* **Extract**:
You can add additional jobs to Otherplan to make duplicate copies. It's more efficent to mill several copies instead of milling one at a time. Click open file and select the same pad-1-8-alum.nc gcode. Then, click the dropdown and select the 1/8in Flat End Mill. Click the "Placement" dropdown and make Z "-3.1mm" and X "46mm". Leave Y Zero. 


You can repeat this process for the rest of the pads. Make sure to change the position for each gcode file. You can use the screenshot to reference the positions for the other pads.

Secure Material to Spoilboard

I used pieces of Nitto (Permacel) P-02 Double-Coated Kraft Paper Tape to secure the material to the spoilboard. The material should be position square with the lower bottom of the left side of the spoilboard.

Start Milling!

Once the 1/8th aluminum bar stock is secured to the spoilerbed, you can start milling!

Vacuum Swarf!

When the milling is complete, you'll be left with a lot of swarf (material dust).  Use a vacuum to clean up the workarea.

Remove Stock

You can use alcohol to soften the adhesive from the tape. Then, pry the material off of the spoilboard using a spatula. 

Remove Parts from Stock

You'll need to break the parts away from the stock. If there's any burrs or scratchs on the parts, you can buff them out using a polishing wheel and rotary tool.

Milled Parts

And here are the parts!

Test Fit Touch Pads

It's a good idea to do a test fit before wiring anything. If the tolerances are too tight, you can use a filing tool to loosen up those edges on the 3D printed cover. If the tolerances are loose, you can use adhesive, tape or mounting tack to keep the pads in place. 

Parts & Tools

In this portion of the guide, we'll connect the components together. Before we start, be sure to get our workspace cleaned up. Gather up ours tools and heat up the soldering iron. Are you ready? Let's GO!!

Slide Switch

I like to start every project by wiring up the slide switch. We'll need two pieces of wire to connect it to the Adafruit Feather. The length of them should be about the same length of the enclosure (3in or 10cm). It's OK if they're longer because you can trim them short later.

* **Written problem 1**: Reproduce the passage of the milling guide that opens with the words containing "Vacuum Swarf!" and closes with "wheel and rotary tool.".
* **Written problem 2**: In the milling guide, what tape holds the material to the spoilboard?
The listing after the milling guide is separate material.

* **Items**:
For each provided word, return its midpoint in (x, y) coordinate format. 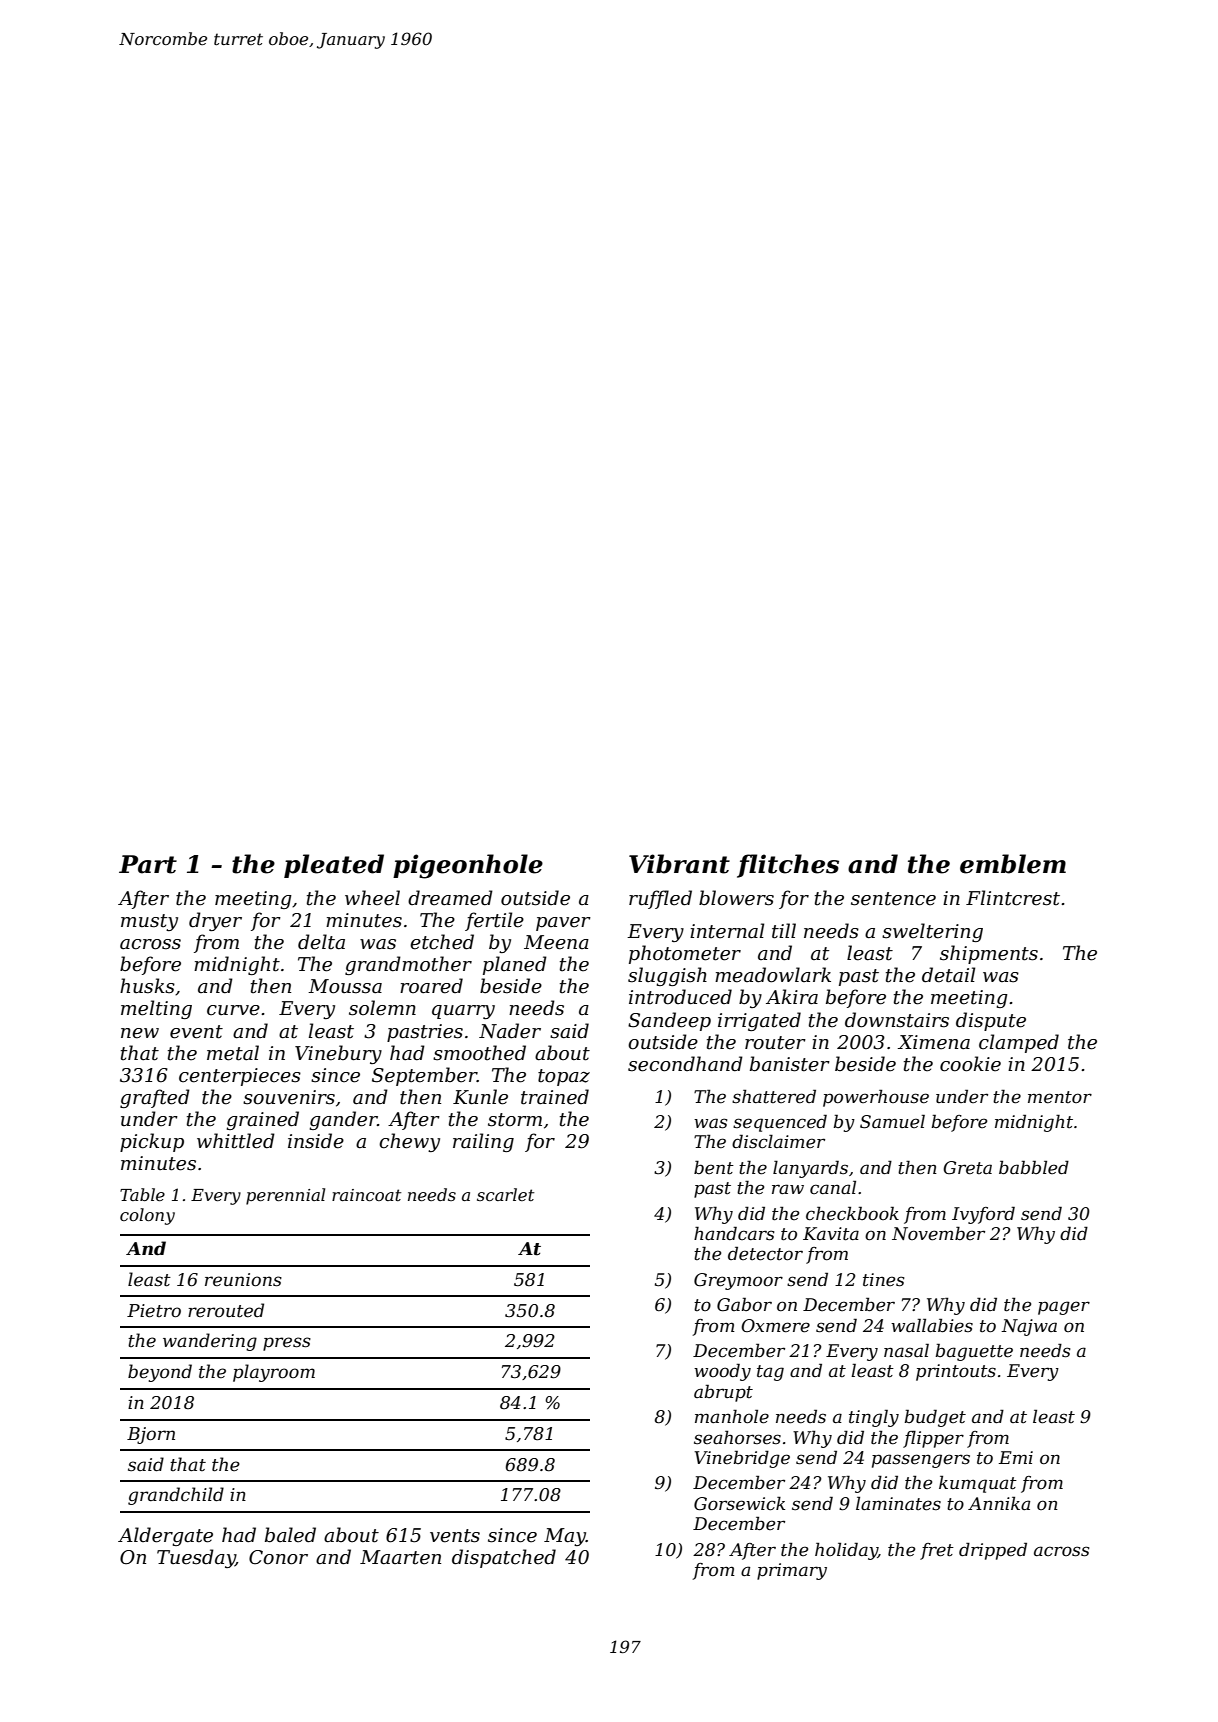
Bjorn (151, 1435)
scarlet (505, 1194)
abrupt (723, 1393)
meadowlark (773, 975)
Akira (792, 997)
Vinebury (338, 1054)
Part (148, 864)
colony (147, 1216)
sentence (893, 899)
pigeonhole (468, 866)
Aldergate (165, 1536)
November (938, 1234)
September (424, 1076)
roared (431, 986)
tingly (874, 1418)
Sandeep (669, 1021)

* **Result 1**:
Vacuum Swarf!

When the milling is complete, you'll be left with a lot of swarf (material dust).  Use a vacuum to clean up the workarea.

Remove Stock

You can use alcohol to soften the adhesive from the tape. Then, pry the material off of the spoilboard using a spatula. 

Remove Parts from Stock

You'll need to break the parts away from the stock. If there's any burrs or scratchs on the parts, you can buff them out using a polishing wheel and rotary tool.

* **Result 2**: Nitto (Permacel) P-02 Double-Coated Kraft Paper Tape